Jovens negros foram presos por um roubo de carga cometido quando estavam dormindo, afirmam famílias

    Augusto, Diego e Rafael estavam dentro de casa, dormindo, quando a Polícia Militar entrou na residência de Diego, no Jardim Ângela, periferia de SP, e os levou para a delegacia para averiguação

    Augusto, Diego e Rafael foram presos enquanto dormiam | Foto: Arquivo pessoal

    O expediente terminou tarde no segundo domingo do ano para os amigos Diego Gomes da Silva, 21 anos, e Rafael Erlan Ferreira de Moura da Silva, 18 anos. Eles ficaram na pizzaria, onde fazem entregas, até 1h da manhã do dia 11 de janeiro de 2021. Por conta disso, Rafael dormiu na casa de Diego, na rua das Margaridas Amarelas, no Jardim Ângela, periferia da zona sul da cidade de São Paulo.

Objetivo: Dê continuidade à reportagem sobre a prisão dos três jovens no Jardim Ângela, começando logo após a última frase apresentada. As entradas não têm nenhuma relação com a reportagem.

Dados fornecidos:
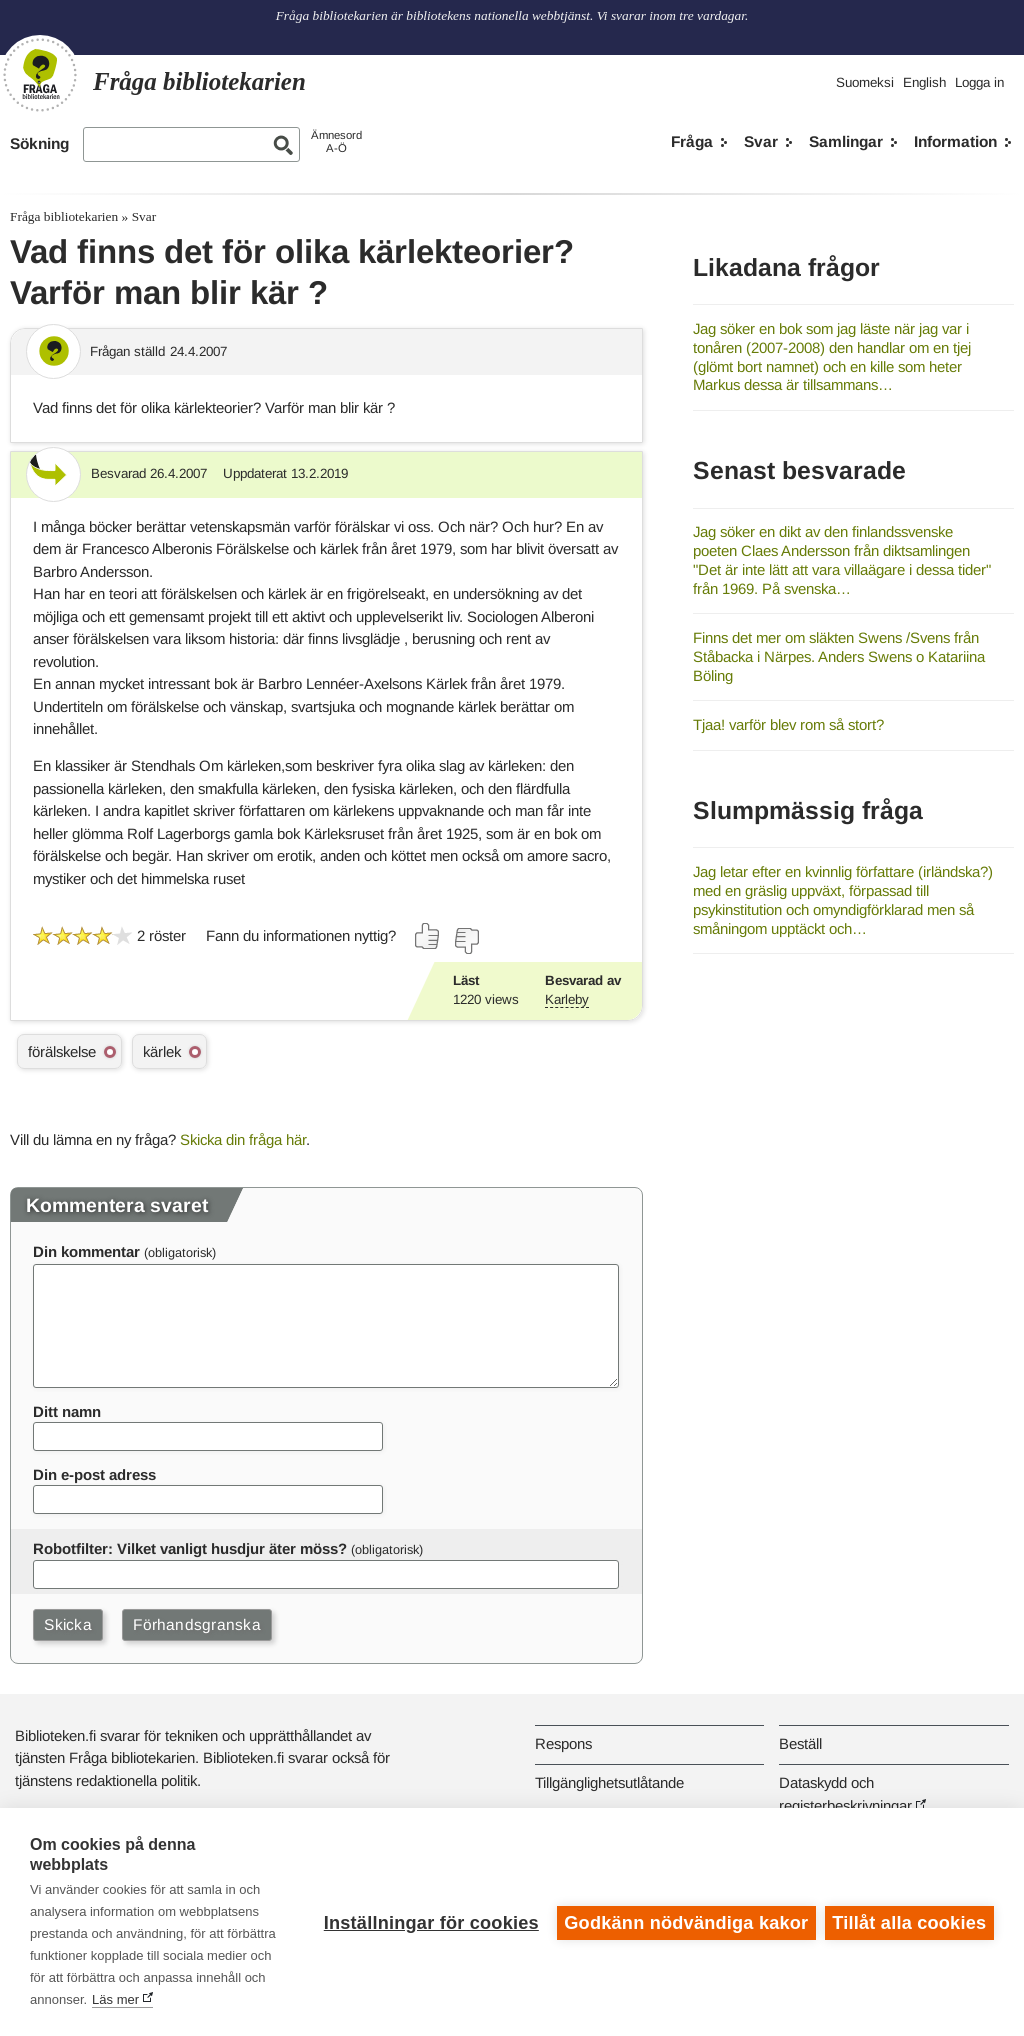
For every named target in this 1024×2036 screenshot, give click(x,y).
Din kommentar (86, 1251)
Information (955, 141)
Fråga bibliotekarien (64, 216)
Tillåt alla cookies (909, 1922)
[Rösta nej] (466, 941)
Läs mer (188, 1999)
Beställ (800, 1743)
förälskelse (62, 1051)
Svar (761, 141)
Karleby (567, 999)
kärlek (162, 1051)
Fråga (692, 141)
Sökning (39, 143)
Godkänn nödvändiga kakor (685, 1922)
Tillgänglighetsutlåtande (609, 1782)
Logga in (979, 82)
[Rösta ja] (428, 936)
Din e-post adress (94, 1474)
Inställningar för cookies (429, 1922)
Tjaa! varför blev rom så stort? (788, 724)
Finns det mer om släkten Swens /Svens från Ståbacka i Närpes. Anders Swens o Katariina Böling (839, 656)
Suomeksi (865, 82)
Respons (563, 1743)
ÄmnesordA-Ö (336, 141)
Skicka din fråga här (243, 1139)
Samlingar (846, 141)
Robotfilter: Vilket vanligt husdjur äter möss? (190, 1548)
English (924, 82)
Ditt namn (67, 1411)
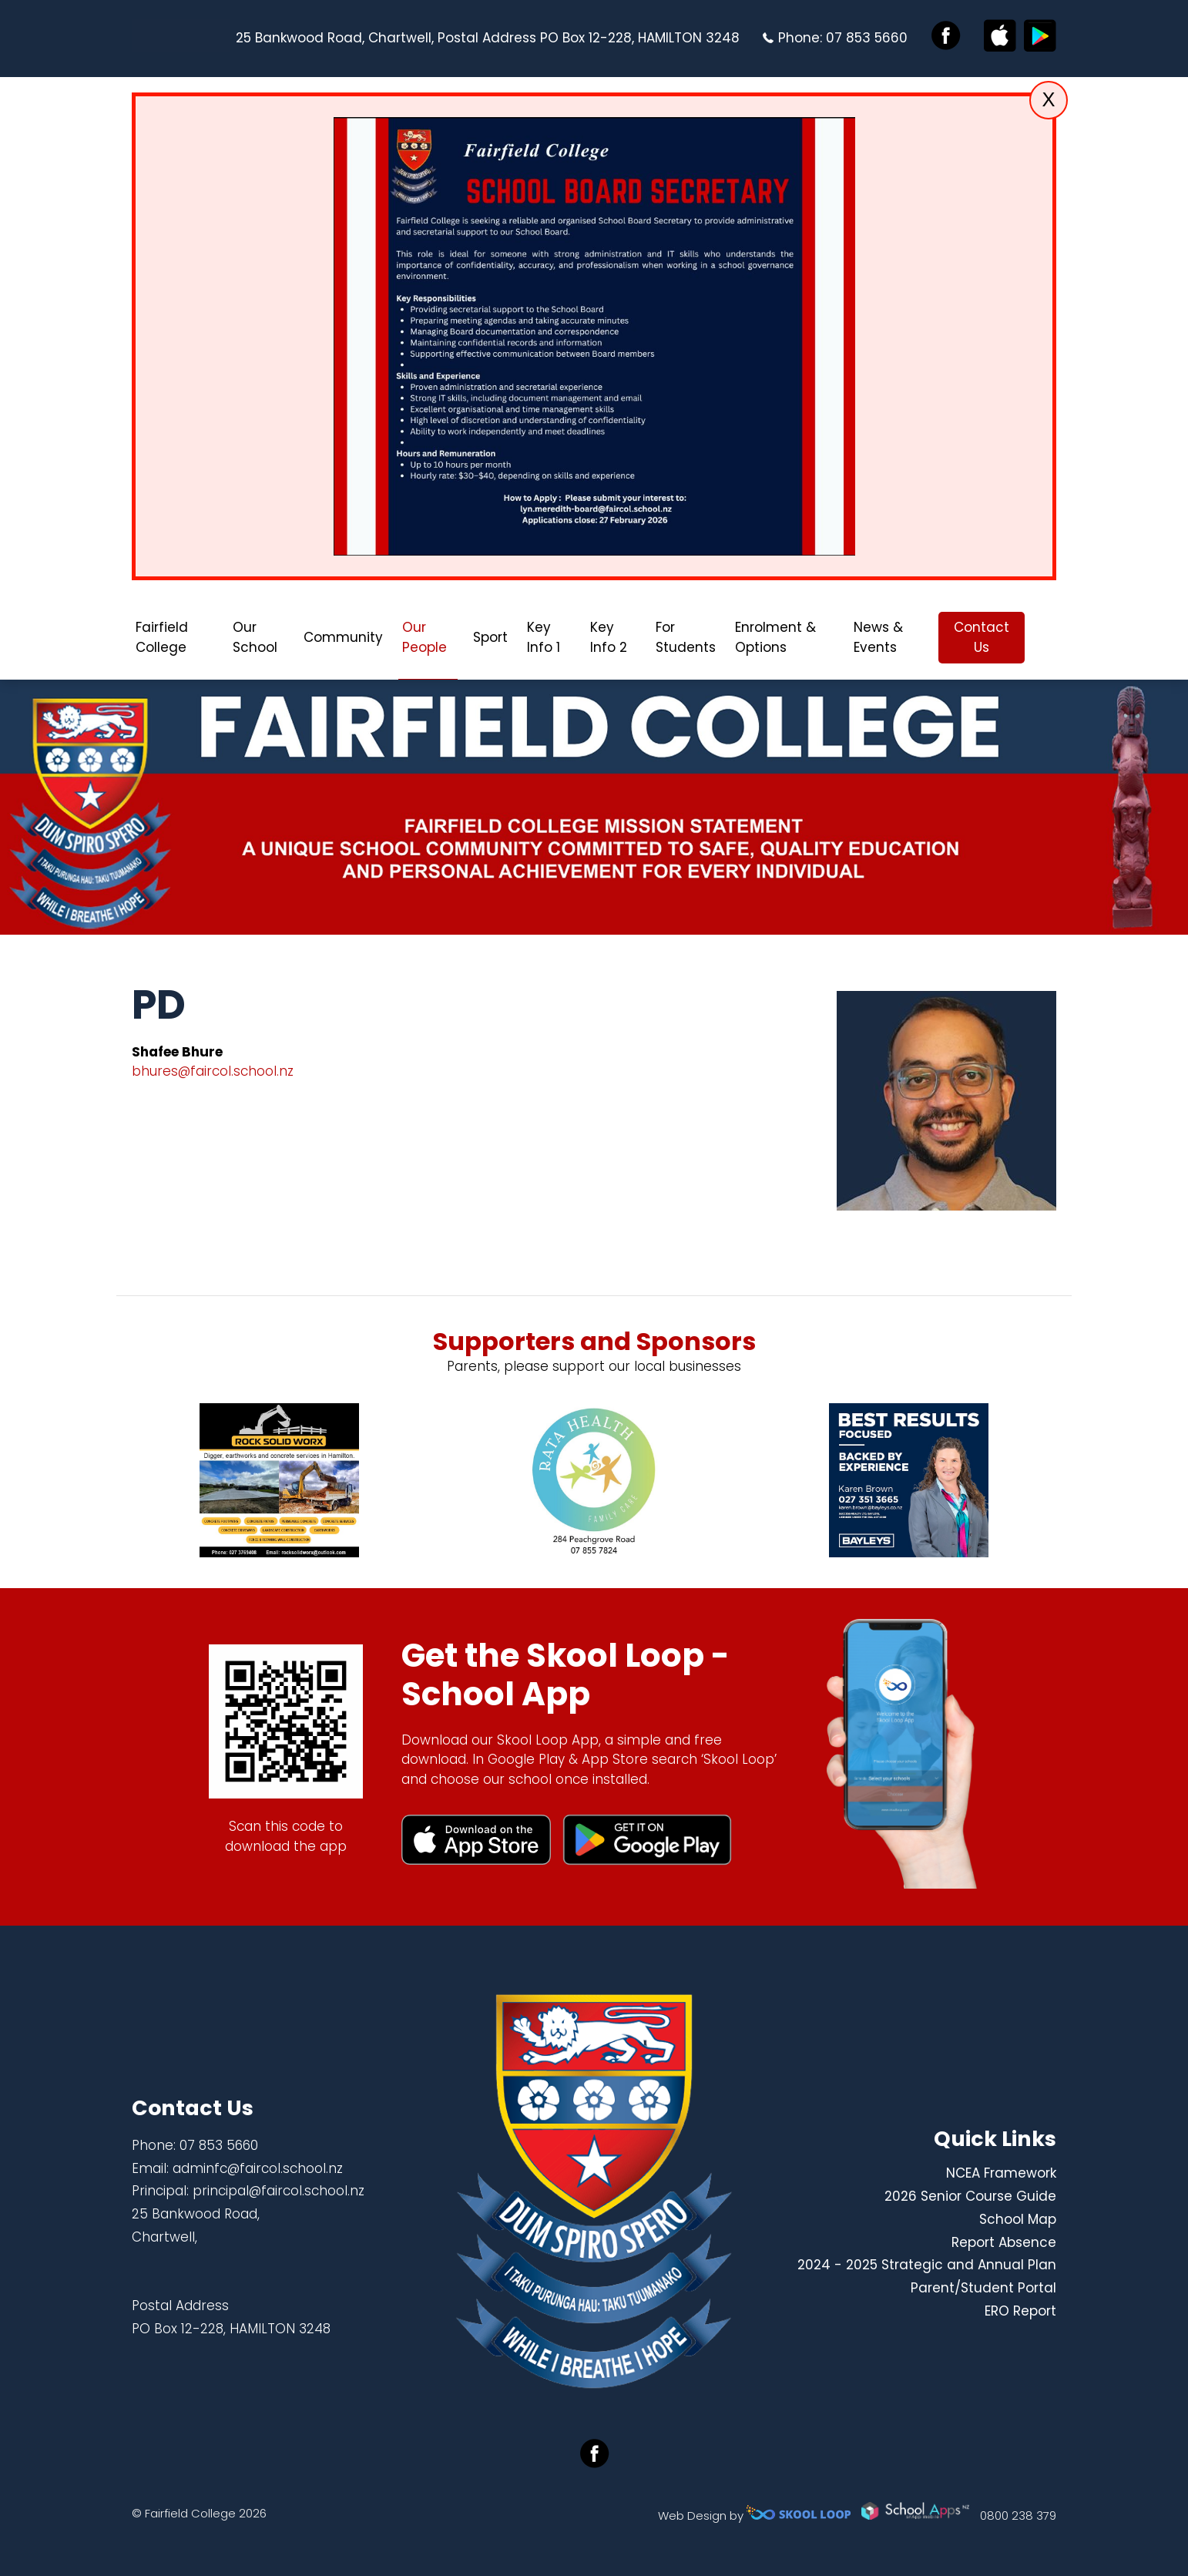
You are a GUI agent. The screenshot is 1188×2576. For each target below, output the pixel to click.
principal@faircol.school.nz (278, 2190)
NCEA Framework (1001, 2173)
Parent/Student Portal (983, 2288)
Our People (424, 637)
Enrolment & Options (775, 637)
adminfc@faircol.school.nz (258, 2168)
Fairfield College (162, 637)
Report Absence (1003, 2242)
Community (343, 637)
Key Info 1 (543, 637)
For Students (686, 637)
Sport (490, 637)
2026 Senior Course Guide (970, 2196)
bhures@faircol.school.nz (213, 1071)
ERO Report (1020, 2311)
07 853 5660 (867, 38)
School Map (1017, 2219)
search (1048, 638)
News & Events (878, 637)
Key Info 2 (608, 637)
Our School (255, 637)
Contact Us (981, 637)
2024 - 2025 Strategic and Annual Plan (926, 2264)
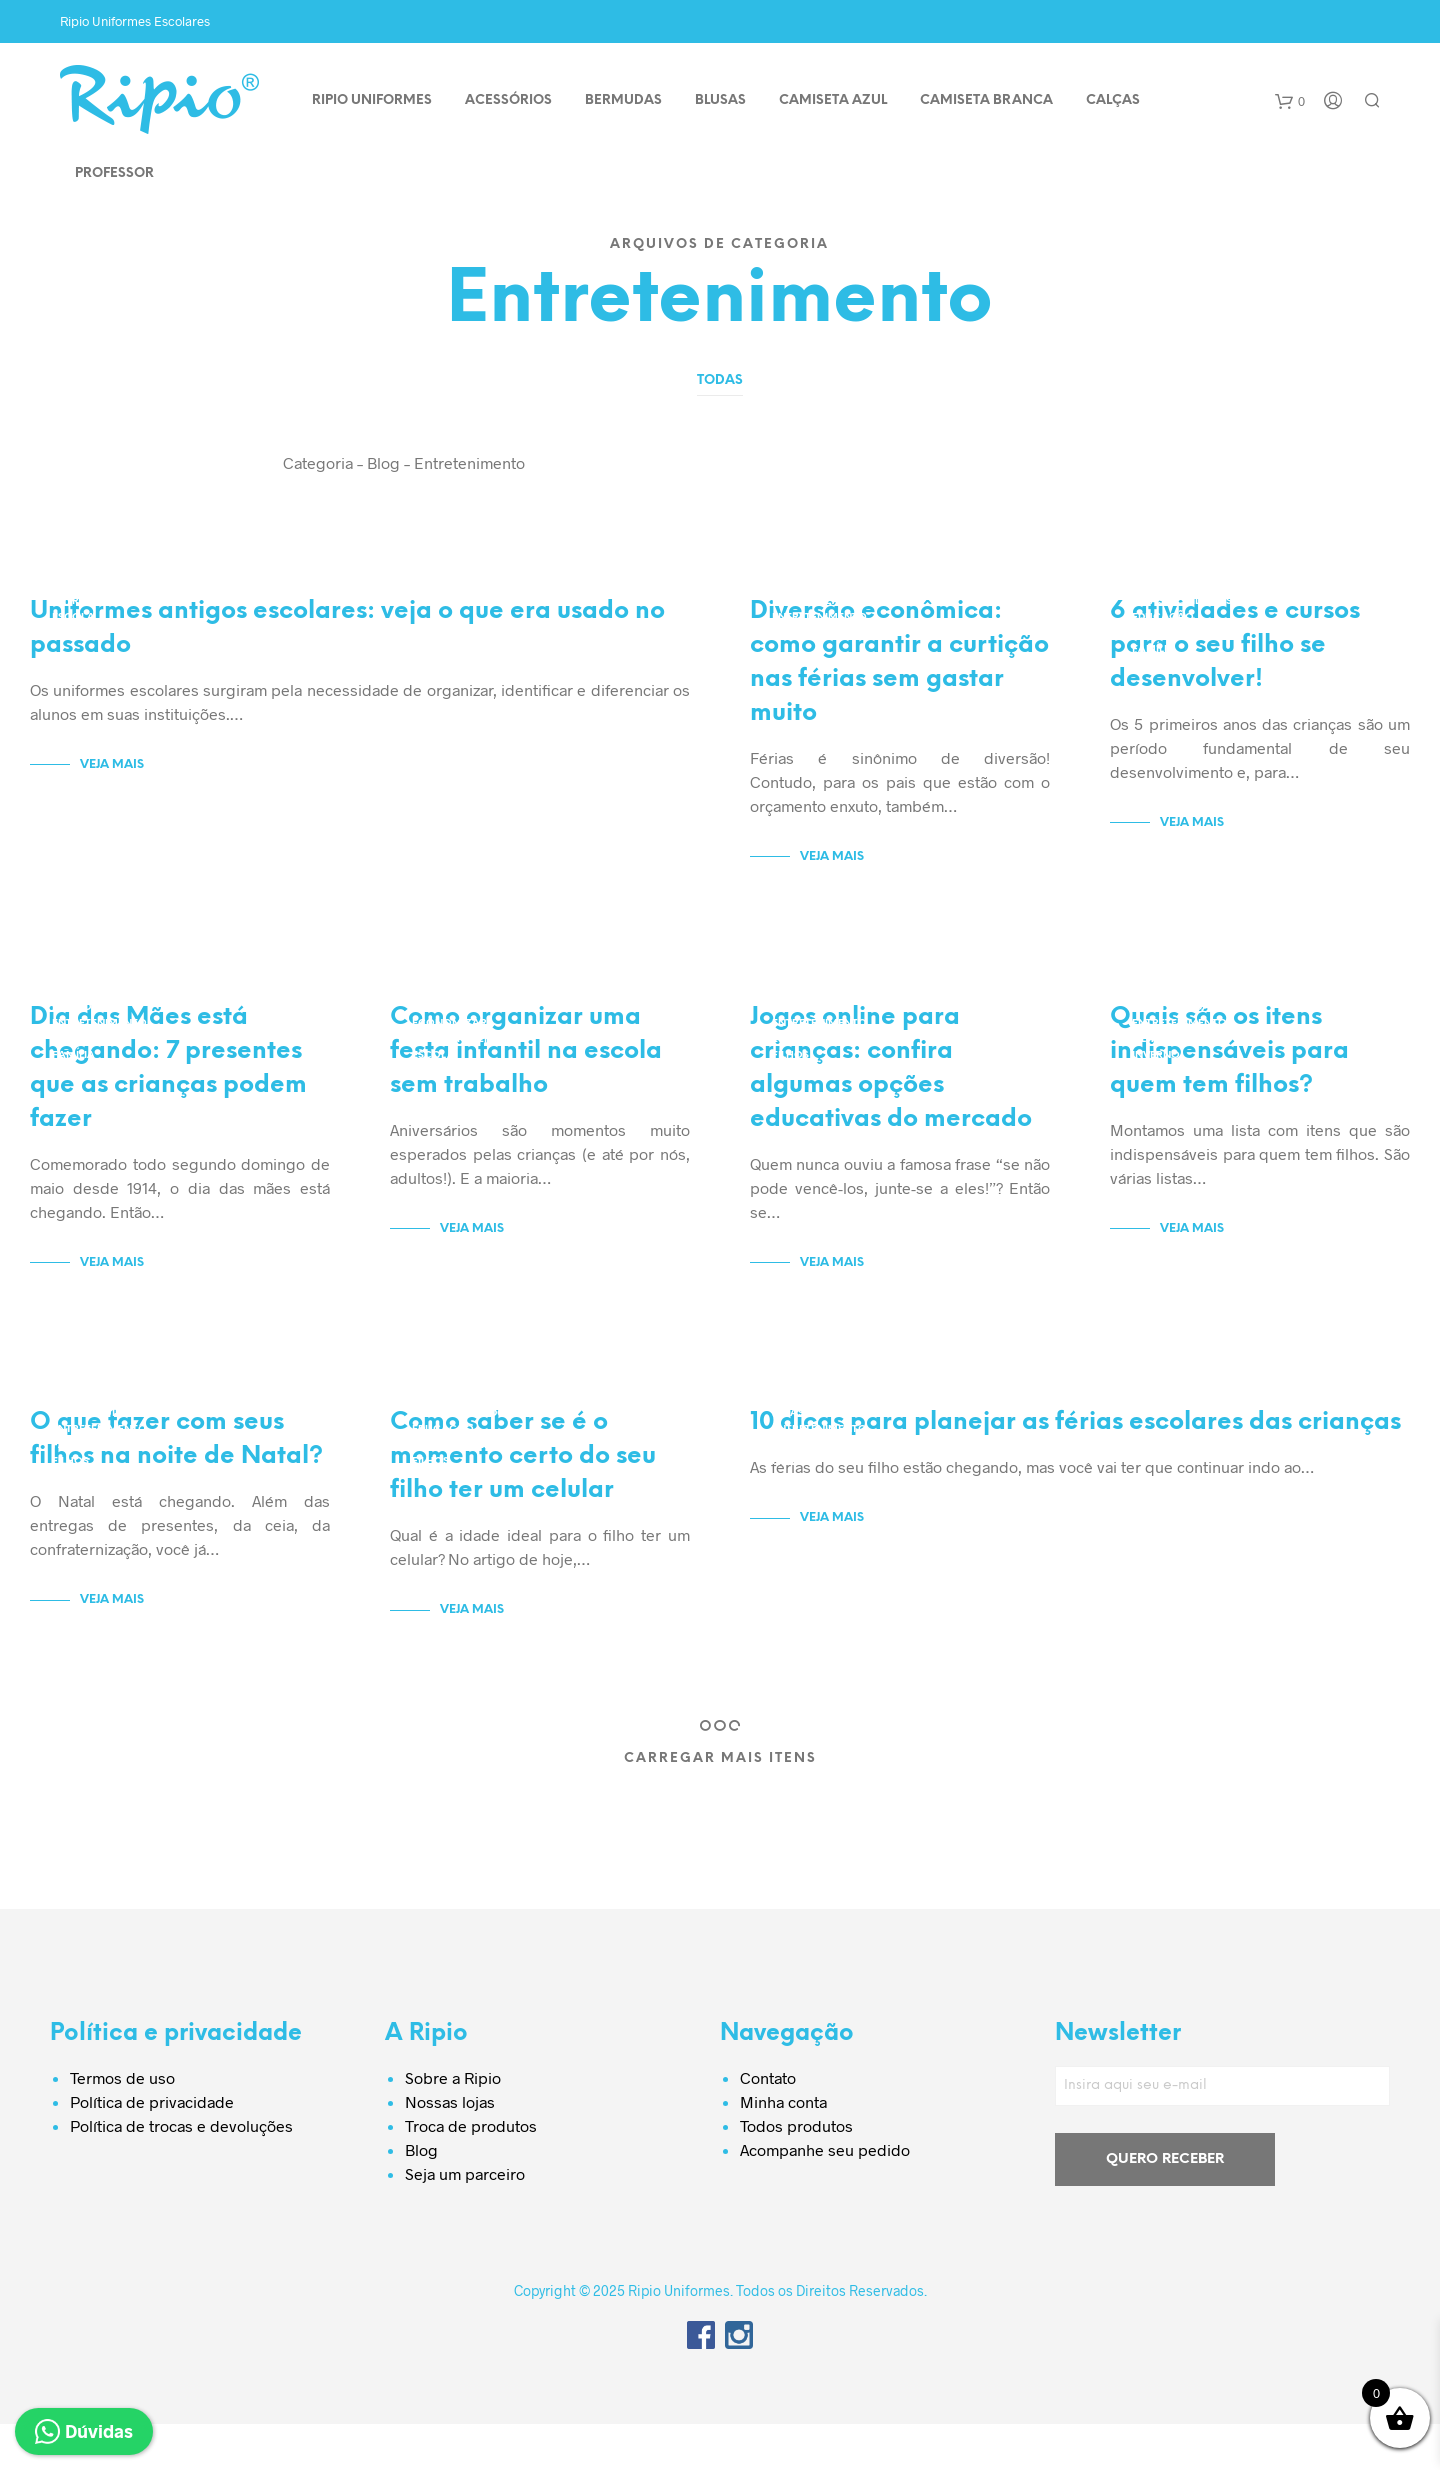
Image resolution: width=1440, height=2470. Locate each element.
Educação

Resposta à tarefa:
    Naquele dia, os jovens acordaram tarde, por volta das 11h50. Dormiriam mais se não tivessem sido surpreendidos pela Polícia Militar do Estado de São Paulo, que entrou na casa atrás de quatro suspeitos de realizar um roubo na mesma rua por volta das 11h. Além de Diego e Rafael, o estudante Augusto Ferreira de Souza, 18 anos, também dormia no mesmo quarto.

    Os policiais militares levaram os três amigos e outro jovem, de 22 anos, que entrou no quintal da residência para se esconder e teria sido um dos assaltantes. Essa foi a versão narrada pela auxiliar de serviços gerais Edilaine Ferreira de Moura, 35 anos, mãe de Rafael, e Sheila Aparecida Gomes de Resende, 37 anos, mãe Diego Gomes, que também trabalha na pizzaria com os meninos, à Ponte.

    Os PMs Diego de Souza Saldanha e Renato Oliveira Barros Junior haviam dito para dona Sheila que eles seriam levados para a delegacia apenas para averiguação. Mas, desde aquele dia, Augusto, Diego e Rafael estão presos pelo crime. O caso é acompanhado pela Rede de Proteção e Resistência ao Genocídio e pelo Centro de Direitos Humanos e Educação Popular do Campo Limpo.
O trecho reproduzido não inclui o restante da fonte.